Why does "Allow trusted locations on my network" say "not recommended"?

  • 7023163
  • 09-Jul-2018
  • 28-Oct-2019

Environment

Reflection Desktop (including Pro, for IBM, or for UNIX and OpenVMS) 16.0 or higher
InfoConnect Desktop (including Pro, Unisys, and Airlines) 16.0 or higher

Situation

What are the risks of selecting the Reflection Desktop setting of "Allow trusted locations on my network (not recommended)" under Trusted Locations?

Resolution

The Reflection Desktop "Trusted Locations" dialog box includes a checkbox option that says "Allow trusted locations on my network (not recommended)" that is similar to a dialog box in Microsoft Office applications which also have a checkbox option with that same text. Microsoft Help does not offer any explanation why remote, networked locations are not recommended as "trusted," but since network file shares are typically shared by multiple users, additional risk can occur by trusting these locations.

The "Trusted Locations" feature is intended to protect the users from the possibility of accidentally opening a document that contains malicious code.  By default, trusted locations beyond a computer's local storage are disallowed because the user is less likely to be aware of whether files might be malicious or not if they are not stored on the local computer's hard drive.  Documents not stored locally, and accessible to anyone with network access, could potentially be tampered with and can be an easier target for virus' or malware to exploit.  Typically only folders on your local hard drive should be considered trusted locations, and should be protected by your Windows account with a strong password.
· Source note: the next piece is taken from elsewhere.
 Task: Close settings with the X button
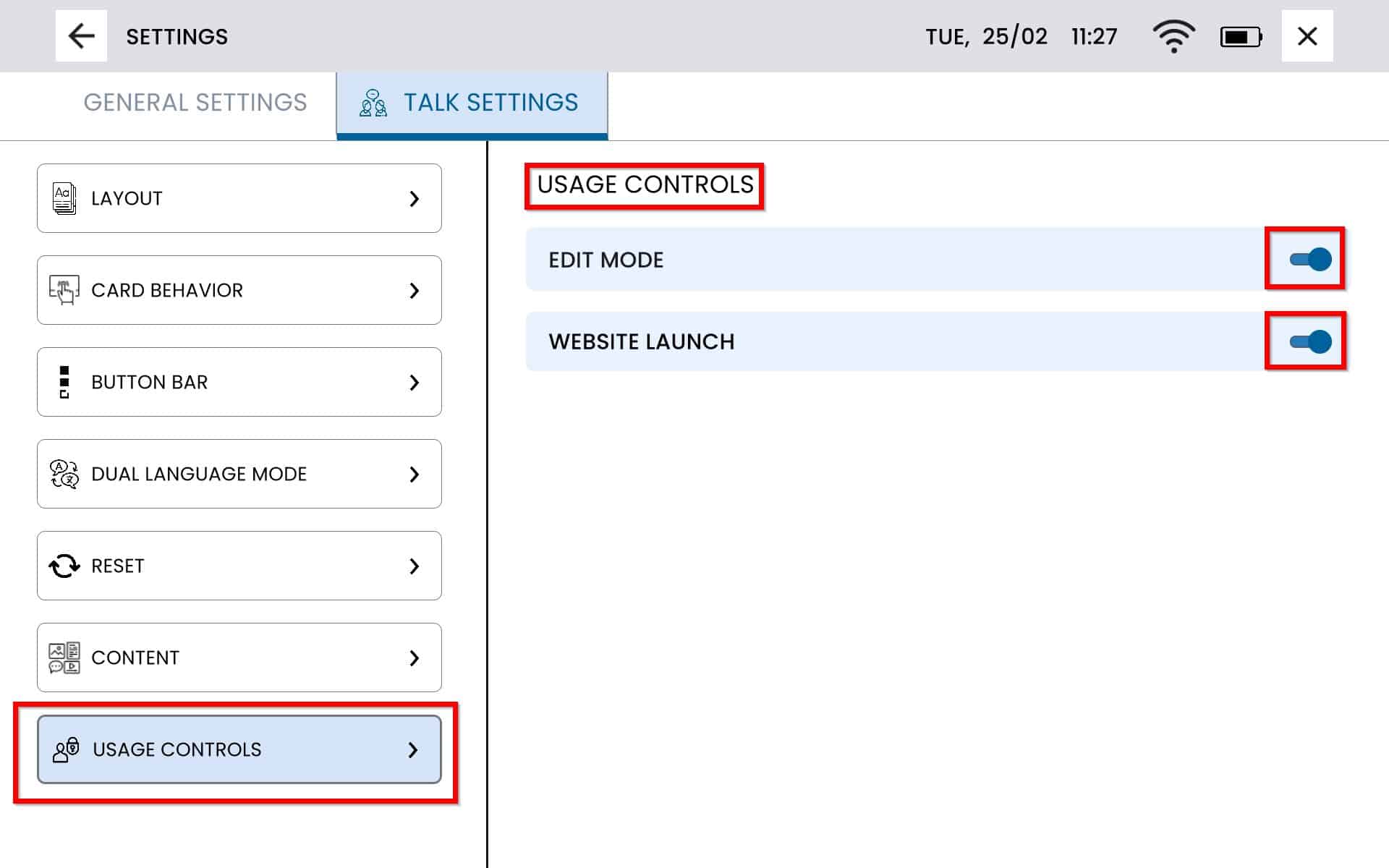click(1307, 36)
Changing Trusted Locations settings can greatly reduce or increase the security of your computer, its data, data on your organization's network, and other computers on that network.  Consult with your system administrator, or carefully consider the risks (such as security permissions of the remote share), before making changes to Trusted Locations settings. Unless there is certainty that the remote documents are safe to open, it is recommended to leave the "Allow trusted locations on my network" option un-selected.

If specifying VBA references to remotely located session documents which are stored on a network share, then the option "Allow trusted locations on my network (not recommended)" may need to be selected.  Consult your system administrator to determine if this setting should be modified.